What to produce
Will you return, word for word, only the lines from the top of the data below down to and including the one with "wp-mail.php (67, 924)"?

╭─ Task input

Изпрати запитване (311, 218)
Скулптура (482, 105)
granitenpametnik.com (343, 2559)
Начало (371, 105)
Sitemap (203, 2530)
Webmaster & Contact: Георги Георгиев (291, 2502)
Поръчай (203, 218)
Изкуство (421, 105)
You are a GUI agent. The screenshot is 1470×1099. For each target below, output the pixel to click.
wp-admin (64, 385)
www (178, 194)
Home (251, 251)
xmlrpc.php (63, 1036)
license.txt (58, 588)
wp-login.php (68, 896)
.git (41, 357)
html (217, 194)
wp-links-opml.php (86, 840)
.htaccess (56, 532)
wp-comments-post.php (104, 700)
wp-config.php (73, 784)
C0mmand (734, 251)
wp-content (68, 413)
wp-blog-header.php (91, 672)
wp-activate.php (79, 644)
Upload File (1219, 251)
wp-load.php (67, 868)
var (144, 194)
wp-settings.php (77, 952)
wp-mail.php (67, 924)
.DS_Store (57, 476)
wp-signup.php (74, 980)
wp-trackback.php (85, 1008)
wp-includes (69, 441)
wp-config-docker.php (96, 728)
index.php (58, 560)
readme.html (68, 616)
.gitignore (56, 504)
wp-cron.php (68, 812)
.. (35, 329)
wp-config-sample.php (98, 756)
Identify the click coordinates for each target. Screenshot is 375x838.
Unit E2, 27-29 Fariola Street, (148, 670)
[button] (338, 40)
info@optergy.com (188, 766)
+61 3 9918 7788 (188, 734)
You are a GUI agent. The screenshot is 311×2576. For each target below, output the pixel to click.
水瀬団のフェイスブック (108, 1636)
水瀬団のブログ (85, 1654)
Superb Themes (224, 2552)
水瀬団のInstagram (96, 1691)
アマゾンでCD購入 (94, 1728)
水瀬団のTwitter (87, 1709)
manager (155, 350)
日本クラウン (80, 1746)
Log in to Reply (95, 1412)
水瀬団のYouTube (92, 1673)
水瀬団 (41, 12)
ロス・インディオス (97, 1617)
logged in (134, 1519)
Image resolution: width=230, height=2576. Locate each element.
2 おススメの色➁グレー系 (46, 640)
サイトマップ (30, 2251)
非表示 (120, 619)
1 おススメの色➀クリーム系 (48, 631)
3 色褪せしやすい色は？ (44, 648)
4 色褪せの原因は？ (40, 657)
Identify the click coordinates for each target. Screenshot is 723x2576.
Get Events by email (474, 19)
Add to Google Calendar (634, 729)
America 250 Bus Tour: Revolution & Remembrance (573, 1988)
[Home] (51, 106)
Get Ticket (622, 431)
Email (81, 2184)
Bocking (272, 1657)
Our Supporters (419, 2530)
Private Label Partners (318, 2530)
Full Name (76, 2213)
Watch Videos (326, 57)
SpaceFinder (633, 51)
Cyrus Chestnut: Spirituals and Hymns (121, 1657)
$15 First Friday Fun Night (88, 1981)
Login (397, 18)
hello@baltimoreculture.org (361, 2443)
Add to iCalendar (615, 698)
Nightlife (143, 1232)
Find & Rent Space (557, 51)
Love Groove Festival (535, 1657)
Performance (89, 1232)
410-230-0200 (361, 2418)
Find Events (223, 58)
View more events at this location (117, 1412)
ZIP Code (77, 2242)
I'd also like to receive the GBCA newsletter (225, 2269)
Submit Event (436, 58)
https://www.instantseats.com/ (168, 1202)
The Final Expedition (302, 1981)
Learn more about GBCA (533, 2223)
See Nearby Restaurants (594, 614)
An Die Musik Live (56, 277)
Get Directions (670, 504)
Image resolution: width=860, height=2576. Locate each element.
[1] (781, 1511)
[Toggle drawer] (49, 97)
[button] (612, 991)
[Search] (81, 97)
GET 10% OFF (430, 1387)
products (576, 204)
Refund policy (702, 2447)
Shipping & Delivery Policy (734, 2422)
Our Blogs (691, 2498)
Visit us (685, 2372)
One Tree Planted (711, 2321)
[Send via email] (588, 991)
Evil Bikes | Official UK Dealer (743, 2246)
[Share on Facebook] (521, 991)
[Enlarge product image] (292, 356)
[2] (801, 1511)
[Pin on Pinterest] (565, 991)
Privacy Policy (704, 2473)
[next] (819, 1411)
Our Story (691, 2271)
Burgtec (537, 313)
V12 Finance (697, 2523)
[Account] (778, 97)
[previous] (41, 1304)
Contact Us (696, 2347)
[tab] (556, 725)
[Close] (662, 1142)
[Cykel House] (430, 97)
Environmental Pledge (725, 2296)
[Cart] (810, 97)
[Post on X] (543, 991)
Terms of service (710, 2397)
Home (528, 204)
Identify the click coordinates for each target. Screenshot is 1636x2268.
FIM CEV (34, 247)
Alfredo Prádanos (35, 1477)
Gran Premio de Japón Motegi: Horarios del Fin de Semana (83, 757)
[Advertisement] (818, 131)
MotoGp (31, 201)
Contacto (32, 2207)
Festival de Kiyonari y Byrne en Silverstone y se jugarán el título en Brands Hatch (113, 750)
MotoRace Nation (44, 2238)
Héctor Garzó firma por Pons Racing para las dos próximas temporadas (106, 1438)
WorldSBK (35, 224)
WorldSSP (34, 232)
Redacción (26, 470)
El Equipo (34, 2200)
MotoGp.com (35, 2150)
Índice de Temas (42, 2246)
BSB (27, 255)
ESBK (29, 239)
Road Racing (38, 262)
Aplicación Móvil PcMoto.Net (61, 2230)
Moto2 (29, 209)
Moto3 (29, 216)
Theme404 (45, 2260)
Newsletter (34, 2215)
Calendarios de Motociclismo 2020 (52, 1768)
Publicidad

╰─

Answer for the task
Изпрати запитване (311, 218)
Скулптура (482, 105)
granitenpametnik.com (343, 2559)
Начало (371, 105)
Sitemap (203, 2530)
Webmaster & Contact: Георги Георгиев (291, 2502)
Поръчай (203, 218)
Изкуство (421, 105)
You are a GUI agent. The screenshot is 1470×1099. For each target below, output the pixel to click.
wp-admin (64, 385)
www (178, 194)
Home (251, 251)
xmlrpc.php (63, 1036)
license.txt (58, 588)
wp-login.php (68, 896)
.git (41, 357)
html (217, 194)
wp-links-opml.php (86, 840)
.htaccess (56, 532)
wp-comments-post.php (104, 700)
wp-config.php (73, 784)
C0mmand (734, 251)
wp-content (68, 413)
wp-blog-header.php (91, 672)
wp-activate.php (79, 644)
Upload File (1219, 251)
wp-load.php (67, 868)
var (144, 194)
wp-settings.php (77, 952)
wp-mail.php (67, 924)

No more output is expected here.